While red wine’s health benefits, primarily heart related, have been thoroughly documented (though disputed at times), a newly revealed, long-running study claims that white wine is equally effective. So, if you’re a white wine drinker, is it time to rejoice? That depends — and the same caveat applies for red wine drinkers too:
We found that moderate wine drinking was only protective in people who exercised. Red and white wine produced the same results.
Seems like a simple formula to us:
Here are the details from the study, In Vino Veritas (you have to love that name!):
For one year, subjects drank “moderate” amounts of wine five days per week. For men, that meant 0.3 to 0.4 liters daily, about two to two-and-a-half glasses. For women it meant 0.2 to 0.3 liters, about one to two glasses. (A more common definition is one glass for women and two glasses for men.) Half of the 146 subjects drank pinot noir, and half drank a white “chardonnay-pinot.” The participants logged any and all alcohol consumption in journals, where they also kept track of their diets and physical activity.
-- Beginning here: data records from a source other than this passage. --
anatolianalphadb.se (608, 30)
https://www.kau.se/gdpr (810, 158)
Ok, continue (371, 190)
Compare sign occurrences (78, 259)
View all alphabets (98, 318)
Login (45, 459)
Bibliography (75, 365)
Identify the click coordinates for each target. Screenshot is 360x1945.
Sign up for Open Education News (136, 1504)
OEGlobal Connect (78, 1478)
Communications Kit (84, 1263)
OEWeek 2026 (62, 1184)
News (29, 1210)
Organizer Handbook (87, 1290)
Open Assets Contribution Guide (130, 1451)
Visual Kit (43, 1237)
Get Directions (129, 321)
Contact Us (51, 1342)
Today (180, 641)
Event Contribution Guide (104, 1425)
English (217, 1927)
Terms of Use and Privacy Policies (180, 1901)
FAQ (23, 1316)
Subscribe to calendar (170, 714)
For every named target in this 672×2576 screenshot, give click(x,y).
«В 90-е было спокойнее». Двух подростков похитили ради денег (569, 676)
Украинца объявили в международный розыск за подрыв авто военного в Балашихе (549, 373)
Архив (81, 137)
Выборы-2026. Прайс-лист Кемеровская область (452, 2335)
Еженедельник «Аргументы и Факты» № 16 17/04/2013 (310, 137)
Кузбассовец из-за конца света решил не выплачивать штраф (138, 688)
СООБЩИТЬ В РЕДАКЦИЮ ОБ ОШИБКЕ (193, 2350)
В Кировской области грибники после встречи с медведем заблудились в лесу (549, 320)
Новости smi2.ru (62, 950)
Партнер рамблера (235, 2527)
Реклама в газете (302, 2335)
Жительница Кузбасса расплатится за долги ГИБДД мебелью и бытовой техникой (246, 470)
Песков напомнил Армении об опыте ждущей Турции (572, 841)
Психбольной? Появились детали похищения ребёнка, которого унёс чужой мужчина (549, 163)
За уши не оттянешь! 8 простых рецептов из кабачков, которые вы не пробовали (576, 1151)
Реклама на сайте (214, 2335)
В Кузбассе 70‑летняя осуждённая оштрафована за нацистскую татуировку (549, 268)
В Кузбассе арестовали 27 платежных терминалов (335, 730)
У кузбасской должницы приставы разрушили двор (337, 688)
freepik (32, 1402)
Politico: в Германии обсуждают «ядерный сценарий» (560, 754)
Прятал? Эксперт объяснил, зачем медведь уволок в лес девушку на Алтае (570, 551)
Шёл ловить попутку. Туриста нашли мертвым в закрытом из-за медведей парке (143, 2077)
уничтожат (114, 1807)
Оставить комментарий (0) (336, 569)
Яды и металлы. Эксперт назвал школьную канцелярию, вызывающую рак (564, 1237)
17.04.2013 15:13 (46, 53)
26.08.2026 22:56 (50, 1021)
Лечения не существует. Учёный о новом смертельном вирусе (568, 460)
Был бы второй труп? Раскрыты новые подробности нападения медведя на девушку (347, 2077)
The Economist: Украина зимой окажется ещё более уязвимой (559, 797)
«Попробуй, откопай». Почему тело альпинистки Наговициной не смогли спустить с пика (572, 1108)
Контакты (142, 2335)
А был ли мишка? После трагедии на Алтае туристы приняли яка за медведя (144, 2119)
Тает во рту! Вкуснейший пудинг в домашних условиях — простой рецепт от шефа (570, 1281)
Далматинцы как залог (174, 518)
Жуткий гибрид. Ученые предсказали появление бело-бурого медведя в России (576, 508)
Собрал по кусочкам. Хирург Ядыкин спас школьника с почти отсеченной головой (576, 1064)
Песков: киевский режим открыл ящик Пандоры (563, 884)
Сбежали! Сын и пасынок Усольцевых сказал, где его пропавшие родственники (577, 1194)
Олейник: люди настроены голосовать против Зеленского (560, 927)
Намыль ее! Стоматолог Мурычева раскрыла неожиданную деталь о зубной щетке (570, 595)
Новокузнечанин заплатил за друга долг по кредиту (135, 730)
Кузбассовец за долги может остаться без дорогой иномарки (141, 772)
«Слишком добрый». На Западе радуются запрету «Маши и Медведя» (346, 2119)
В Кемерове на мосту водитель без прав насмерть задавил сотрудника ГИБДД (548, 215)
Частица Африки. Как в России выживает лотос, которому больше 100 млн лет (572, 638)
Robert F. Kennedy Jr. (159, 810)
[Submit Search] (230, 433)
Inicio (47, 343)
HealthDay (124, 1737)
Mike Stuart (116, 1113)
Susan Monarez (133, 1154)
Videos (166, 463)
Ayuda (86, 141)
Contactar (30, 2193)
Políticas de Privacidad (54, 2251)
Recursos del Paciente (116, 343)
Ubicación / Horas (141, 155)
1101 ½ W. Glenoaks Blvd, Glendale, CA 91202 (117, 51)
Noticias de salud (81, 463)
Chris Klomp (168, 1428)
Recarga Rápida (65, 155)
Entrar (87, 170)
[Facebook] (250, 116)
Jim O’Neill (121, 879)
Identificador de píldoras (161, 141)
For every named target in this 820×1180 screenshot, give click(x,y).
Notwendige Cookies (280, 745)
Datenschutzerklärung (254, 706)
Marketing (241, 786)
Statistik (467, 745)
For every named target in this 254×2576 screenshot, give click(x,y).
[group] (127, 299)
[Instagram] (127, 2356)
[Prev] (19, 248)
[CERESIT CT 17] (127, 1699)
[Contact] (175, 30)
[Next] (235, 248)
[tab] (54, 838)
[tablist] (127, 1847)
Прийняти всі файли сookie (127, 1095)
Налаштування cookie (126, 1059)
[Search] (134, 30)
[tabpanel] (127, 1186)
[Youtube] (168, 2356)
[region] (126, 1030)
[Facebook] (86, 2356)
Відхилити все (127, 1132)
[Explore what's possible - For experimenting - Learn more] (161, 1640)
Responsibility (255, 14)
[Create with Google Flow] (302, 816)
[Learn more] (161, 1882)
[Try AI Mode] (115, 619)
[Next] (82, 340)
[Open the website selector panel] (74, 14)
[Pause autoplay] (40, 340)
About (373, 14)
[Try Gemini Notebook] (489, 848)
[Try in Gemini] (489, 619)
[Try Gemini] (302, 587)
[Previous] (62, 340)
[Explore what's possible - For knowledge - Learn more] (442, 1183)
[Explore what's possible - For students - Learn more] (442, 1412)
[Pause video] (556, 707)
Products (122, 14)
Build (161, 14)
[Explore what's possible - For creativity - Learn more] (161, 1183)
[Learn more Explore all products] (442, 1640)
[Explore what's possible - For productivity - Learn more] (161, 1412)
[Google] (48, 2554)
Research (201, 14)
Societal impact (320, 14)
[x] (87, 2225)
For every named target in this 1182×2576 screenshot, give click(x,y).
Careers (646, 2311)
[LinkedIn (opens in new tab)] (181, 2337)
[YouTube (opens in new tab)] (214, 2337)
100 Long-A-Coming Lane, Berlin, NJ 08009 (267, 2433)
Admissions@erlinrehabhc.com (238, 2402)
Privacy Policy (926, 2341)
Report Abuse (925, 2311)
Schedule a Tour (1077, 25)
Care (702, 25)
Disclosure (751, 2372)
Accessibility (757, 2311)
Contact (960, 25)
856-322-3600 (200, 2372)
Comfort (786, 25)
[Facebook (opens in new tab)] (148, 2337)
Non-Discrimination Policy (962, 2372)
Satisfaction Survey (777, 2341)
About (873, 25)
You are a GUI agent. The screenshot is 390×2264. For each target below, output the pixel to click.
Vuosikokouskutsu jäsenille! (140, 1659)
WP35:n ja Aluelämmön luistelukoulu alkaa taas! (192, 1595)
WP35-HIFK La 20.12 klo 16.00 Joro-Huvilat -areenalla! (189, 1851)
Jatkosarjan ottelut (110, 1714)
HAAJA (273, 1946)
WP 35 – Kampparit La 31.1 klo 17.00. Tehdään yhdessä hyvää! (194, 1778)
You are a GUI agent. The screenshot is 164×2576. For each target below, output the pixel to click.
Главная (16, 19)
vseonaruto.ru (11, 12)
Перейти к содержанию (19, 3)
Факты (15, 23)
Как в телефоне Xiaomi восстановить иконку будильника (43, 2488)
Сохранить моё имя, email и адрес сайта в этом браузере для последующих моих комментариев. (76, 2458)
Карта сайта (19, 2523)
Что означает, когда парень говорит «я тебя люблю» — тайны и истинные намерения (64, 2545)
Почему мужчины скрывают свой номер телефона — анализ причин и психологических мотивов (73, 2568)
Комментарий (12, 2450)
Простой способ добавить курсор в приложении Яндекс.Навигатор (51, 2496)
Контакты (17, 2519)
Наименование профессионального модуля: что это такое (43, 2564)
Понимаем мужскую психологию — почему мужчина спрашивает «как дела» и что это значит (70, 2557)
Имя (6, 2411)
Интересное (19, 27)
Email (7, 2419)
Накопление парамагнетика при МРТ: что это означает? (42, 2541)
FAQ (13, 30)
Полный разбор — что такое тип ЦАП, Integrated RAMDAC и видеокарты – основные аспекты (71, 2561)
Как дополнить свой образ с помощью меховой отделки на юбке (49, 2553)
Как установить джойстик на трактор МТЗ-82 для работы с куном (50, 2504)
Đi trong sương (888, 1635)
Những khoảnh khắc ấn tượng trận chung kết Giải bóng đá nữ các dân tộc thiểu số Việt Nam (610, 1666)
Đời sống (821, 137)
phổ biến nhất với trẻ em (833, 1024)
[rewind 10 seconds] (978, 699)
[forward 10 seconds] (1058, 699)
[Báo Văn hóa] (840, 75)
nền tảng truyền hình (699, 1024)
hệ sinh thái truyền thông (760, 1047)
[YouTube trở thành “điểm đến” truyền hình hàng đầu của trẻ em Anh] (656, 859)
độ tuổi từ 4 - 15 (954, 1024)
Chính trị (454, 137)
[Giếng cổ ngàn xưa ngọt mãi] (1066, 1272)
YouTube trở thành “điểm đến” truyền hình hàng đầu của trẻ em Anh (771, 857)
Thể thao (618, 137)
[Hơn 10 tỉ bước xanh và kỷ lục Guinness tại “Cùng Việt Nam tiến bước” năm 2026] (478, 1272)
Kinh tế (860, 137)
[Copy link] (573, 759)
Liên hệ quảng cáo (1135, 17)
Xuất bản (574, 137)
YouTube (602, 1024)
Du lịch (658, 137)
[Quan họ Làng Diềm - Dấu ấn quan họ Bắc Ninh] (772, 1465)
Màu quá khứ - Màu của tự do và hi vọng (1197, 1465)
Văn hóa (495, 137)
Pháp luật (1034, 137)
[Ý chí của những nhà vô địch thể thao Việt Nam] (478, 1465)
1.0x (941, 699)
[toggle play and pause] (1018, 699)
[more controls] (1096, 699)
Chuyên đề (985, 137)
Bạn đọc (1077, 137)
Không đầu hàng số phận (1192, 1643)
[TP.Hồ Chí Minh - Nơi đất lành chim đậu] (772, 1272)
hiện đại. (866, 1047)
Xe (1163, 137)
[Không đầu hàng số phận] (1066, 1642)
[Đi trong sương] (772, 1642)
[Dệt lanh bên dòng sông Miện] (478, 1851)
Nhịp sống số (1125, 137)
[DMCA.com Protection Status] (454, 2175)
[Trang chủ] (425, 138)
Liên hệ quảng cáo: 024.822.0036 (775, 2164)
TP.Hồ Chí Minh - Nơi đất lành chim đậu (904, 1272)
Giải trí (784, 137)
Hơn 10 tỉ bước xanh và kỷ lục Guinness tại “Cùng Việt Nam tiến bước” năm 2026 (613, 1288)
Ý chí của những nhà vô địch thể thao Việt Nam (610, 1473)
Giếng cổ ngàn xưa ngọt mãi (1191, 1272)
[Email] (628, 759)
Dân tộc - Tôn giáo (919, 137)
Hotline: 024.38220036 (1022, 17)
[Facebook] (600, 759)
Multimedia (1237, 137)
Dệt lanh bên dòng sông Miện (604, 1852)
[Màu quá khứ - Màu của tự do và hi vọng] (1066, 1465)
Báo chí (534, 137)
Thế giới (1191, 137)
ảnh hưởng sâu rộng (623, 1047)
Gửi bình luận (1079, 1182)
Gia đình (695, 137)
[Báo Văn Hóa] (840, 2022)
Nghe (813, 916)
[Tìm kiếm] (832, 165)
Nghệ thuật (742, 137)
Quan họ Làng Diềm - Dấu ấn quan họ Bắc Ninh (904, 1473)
By itself, drinking wine did not appreciably affect cholesterol, blood glucose, triglycerides, or levels of inflammatory markers like C-reactive protein. It also did not appreciably damage people’s livers during the year, at least, based on liver-function tests.
But then Táborský and company ran a more specific analysis that looked at people who exercised. Among those who worked out twice per week and drank wine, there was significant improvement in cholesterol levels (increased HDL and decreased LDL) after a year of wine—red or white, no matter.
“Our current study shows that the combination of moderate wine drinking plus regular exercise improves markers of atherosclerosis,” said Táborský, “suggesting that this combination is protective against cardiovascular disease.”